Harus diakui secara jujur, gerakan kaum legalis ini memasuki kampus-kampus hingga ke sekolah-sekolah lanjutan asas. Wacana yang diembuskan oleh mereka antara lain: Islam Kaffah, Islam Kontemporer, Islam Paripurna, dan sebutan-sebutan lainnya yang tampak lebih progresif misalnya: hukum jahiliyyah, thogut, hingga kata-kata kafir disematkan kepada kata yang telah digagas oleh wali songo yaitu rakyat. Sebetulnya, apa yang telah mereka wacanakan bahkan didakwahkan dengan penuh semangat sama sekali tidak pernah menyentuh dan menyoal Islam secara kaffah karena mereka hanya menyentuh secuil saja dari ajaran Islam, mereka hanya memokuskan dakwah dan ajakan di ranah politik. Buktinya, ketika gerakan yang mereka gagas memiliki satu tujuan: menegakkan negara agama di Indonesia. Dan ketika tujuan mereka sampai saat ini tidak tercapai pun tokoh Islam, ajarannya, dan umatnya tetap eksis sampai sekarang. Pondok pesantren tidak kehilangan para santrinya, bahkan umat Islam di Indonesia tetap dapat melaksanakan ibadah harian dan perayaan keislaman lainnya dengan tenang.

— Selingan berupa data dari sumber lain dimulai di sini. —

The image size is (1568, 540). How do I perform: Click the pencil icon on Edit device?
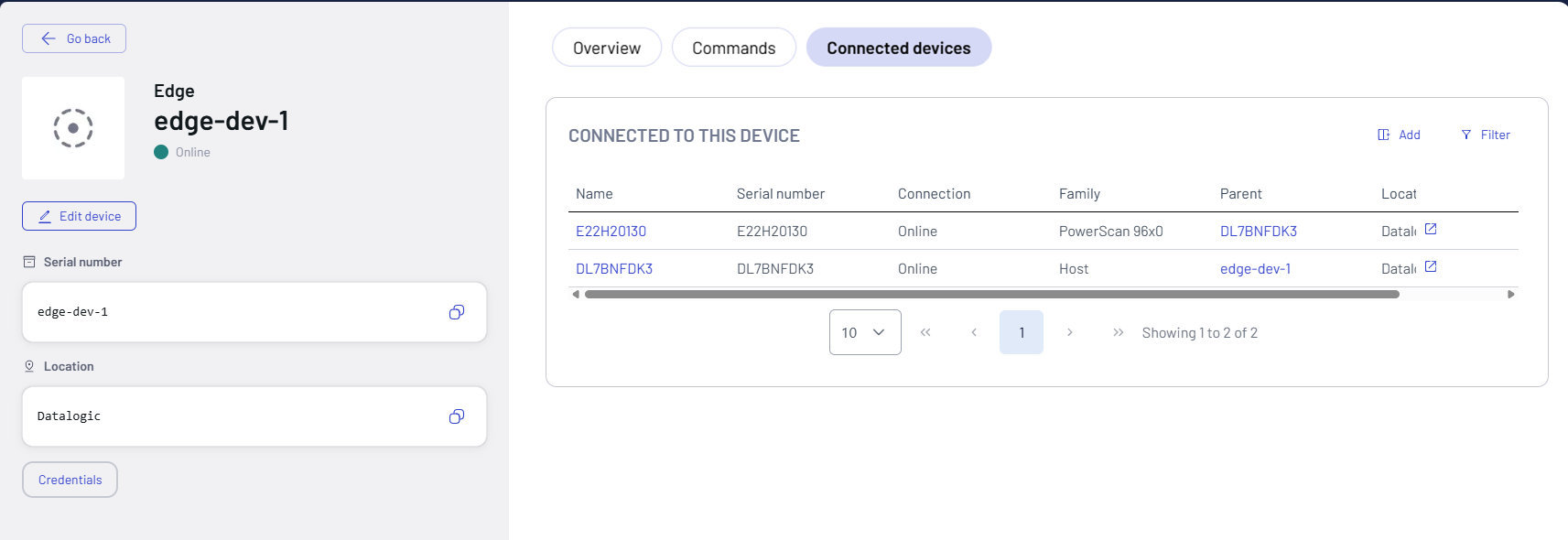[45, 216]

Tahun 1990-an hingga pasca-Reformasi  merupakan milieu panggung pementasan kaum legalis di Indonesia. Ormas dan gerakan seperti Neo NII, HT, dan Kelompok Tarbiyah (IM) telah memiliki kader-kader inti sampai ke pelosok. Kaderisasi dilakukan secara sembunyi-sembunyi atau melalui acara-acara keislaman. Aktivitas mereka di masyarakat sangat halus, masjid-masjid dikuasai dengan bungkus kajian Islam, Remaja Masjid, Rohis, hingga Pesantren Kilat. Kader inti diciptakan, selanjutnya diberi tugas oleh para murabbi untuk mengajak dan menyebarluaskan kembali isu-isu yang mereka bahas dalam halaqah-halaqah.

Dalam kegiatan seperti di atas inilah isu strategis tentang penegakan Islam dalam hukum positif diindoktrinisiasi kepada generasi muda. Strategi jitu mereka adalah dengan membenturkan antara peradaban Barat sebagai musuh dengan Islam. Padahal mayoritas umat saat itu kebergantungan kepada produk Barat sangat tinggi. Diakui atau tidak, ajaran Islam yang mereka dakwahkan untuk mencocok generasi muda dilakukan dengan penuh kepura-puraan.

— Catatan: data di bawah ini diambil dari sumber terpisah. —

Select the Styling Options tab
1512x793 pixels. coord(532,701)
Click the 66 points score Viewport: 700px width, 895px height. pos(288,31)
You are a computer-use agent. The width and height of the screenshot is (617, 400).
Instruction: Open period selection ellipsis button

Sementara itu, di kelompok tradisional, di tahun 90-an, pondok pesantren di perkampungan mulai menggelora kembali. Di kampung penulis, salah seorang kiai muda alumni Pondok Pesantren Al-Masthuriyah dan Pondok Pesantren Panjalu mengajak untuk mendidik dan membina para generasi muda. Shalawatan, manaqib, Barjanzi, dan membaca puji-pujian dikumandangkan kembali secara intensif. Para remaja diberikan kesempatan mengaji dan mengkaji kitab-kitab kuning. Ajaran Islam yang memiliki sifat tradisional, namun dapat menjawab tantangan zaman ini merupakan salah satu bentuk counter terhadap semakin maraknya gerakan kaum legalis seperti NII di kampung penulis.

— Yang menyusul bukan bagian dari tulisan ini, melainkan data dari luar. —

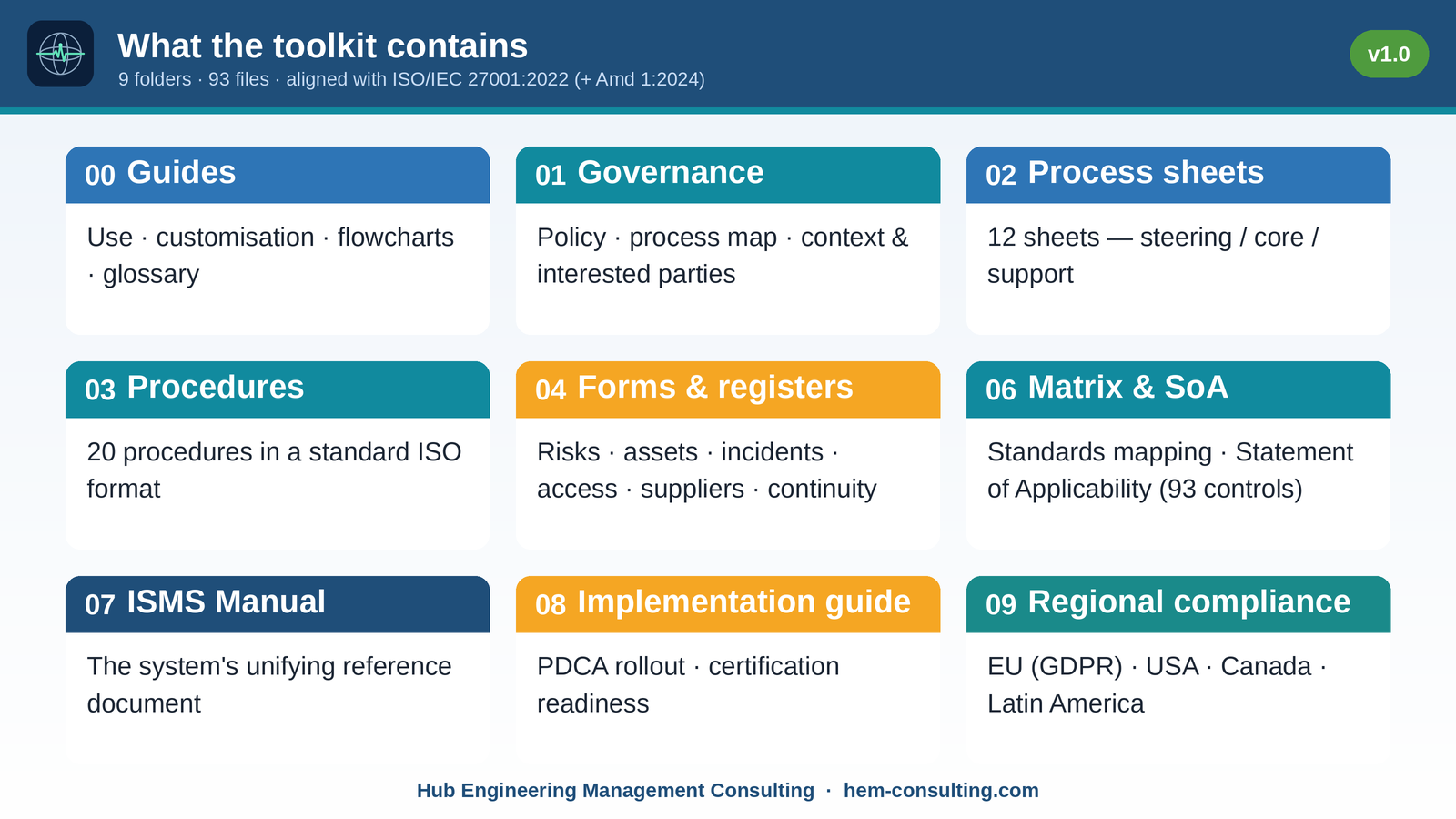Open the 07 ISMS Manual header
The image size is (1456, 819).
click(278, 604)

Santri kalong, sebutan untuk anak-anak kampung yang mengikuti pengajian mulai meramaikan dan memenuhi pengajian remaja setelah maghrib dan subuh. Kitab-kitab klasik dikaji kembali. Tradisi pesantren yang pernah dialami oleh penulis diperkenalkan kembali kepada anak-anak, remaja, dan masyarakat secara nyata. Satu strategi yang sangat berbeda secara diametral dengan apa yang dilakukan oleh kaum legalis. Cara dan metode ajakan yang sering dilakukan oleh kaum legalis yaitu melakukan dakwah personal atau berkumpul di rumah-rumah. Mereka sering menisbatkan strategi seperti itu pernah dilakukan oleh Rasulullah pada periode Makiyyah.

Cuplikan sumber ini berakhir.